What does a virtual person compete for?  Storage space, to be expanded as it grows through experience.  Also, existence. A hacker wouldn't just be a threat to an AI's financial situation, he could destroy or cripple the AI.  So security measures might be highly valued.  How would an AI protect itself from erasure?  By making a copy?  But then the copy, if it were exact, would be a competitor to the original.  So only an option if the AI believed its function was more important than its existence.  Or if it could be certain that no competition would exist between it and its copy.

And you didn't mention anything about the "person-ness" of the AI.  What rights does the original biological retain over the AI created from his/her personality?  What responsibilities?  Can the AI be a legally independent "person"?  Must it be?  If an AI must fight for its freedom, legal representation would be a financial need.  And then, once humanity realized that AIs can outperform them on so many levels they would start protesting and AIs would need to combat that with their own lawyers and advisors.  Anti-immigrant sentiment would give explosively away to anti-AI sentiment.  Saboteurs would spring up, requiring more expenditure to protect themselves (there's that hacker problem multiplied)

The AI would want external sensors and affectors.  Robot bodies, personal drones and satellites.  Electronically controlled vehicles to transport clients and friends.  Or would AIs even care what was going on in the non-electronic world?  Maybe some would and some wouldn't.

"Cloud" space is not just a virtual world where bits and bites float about without boundaries or limits.  The AIs would need to exist on physical hardware somewhere.  The casual duplication that people expect from the cloud wouldn't be a good option for a being for whom duplication has greater meaning than simple security of information.  However, any physical equipment is subject to failure.  Non-core information (information that is memory, as opposed to personality) could be replicated, but how would an AI protect its core personality against failure without duplication of self (assuming that wasn't what it wanted)?  What if it was "translated" into a non-electronic medium?  All programs can be translated to a series of 0's and 1's.  So what if it was able to translate its "self" into a series of sounds?  Or a machine that plays back a series of flashing lights?  Anything that could correspond to the pattern without having the function.  That might end up being really expensive.
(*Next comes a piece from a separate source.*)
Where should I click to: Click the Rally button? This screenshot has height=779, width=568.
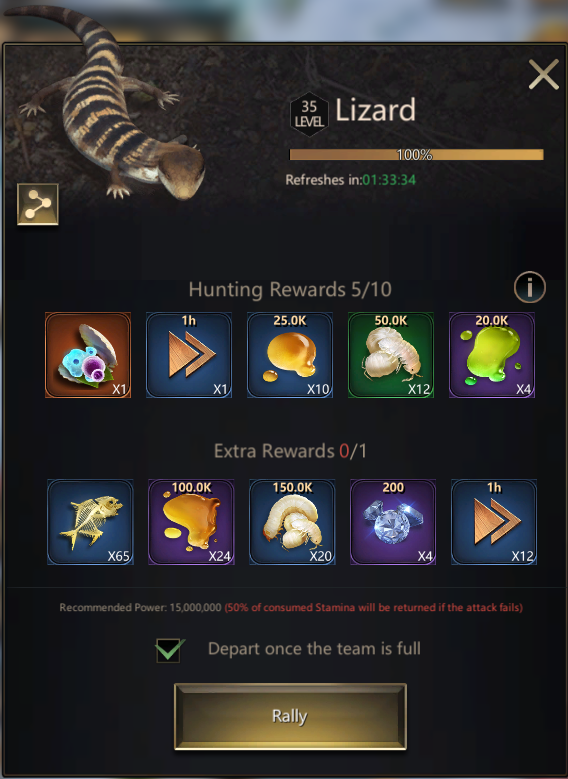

Or maybe the AIs work out something where copies of the same AI are created and they regularly exchange checksums to make sure they haven't been corrupted.  Whole communities of like-sum AI beings routinely allowing other copies of itself to have the power to rewrite its core identity.  Imagine the chaos if something went wrong and two unlike AIs did a checksum...

As to what jobs an AI would be good at...anything involving repetition.  People get bored or tired and make mistakes.  AIs wouldn't.  For any jobs that require absolute precision, an AI might have a strong advantage.  Humans would still have the edge on true creativity, but it would be difficult to tell the difference between real creativity and what AIs do.  Take painting...once an AI learns how to paint, it could create exquisite paintings.  It could even teach itself to do abstracts.  Same thing for any art form.  The only way you could tell AI art from human is that human art wouldn't be as precise.

AIs could also do tasks that required isolation for long periods of time.  A human alone in space for decades might go crazy from the lack of interaction but an AI probably wouldn't.  Probably.

They could do any physical job that a robot could perform, and far better than a human operator of a robot could.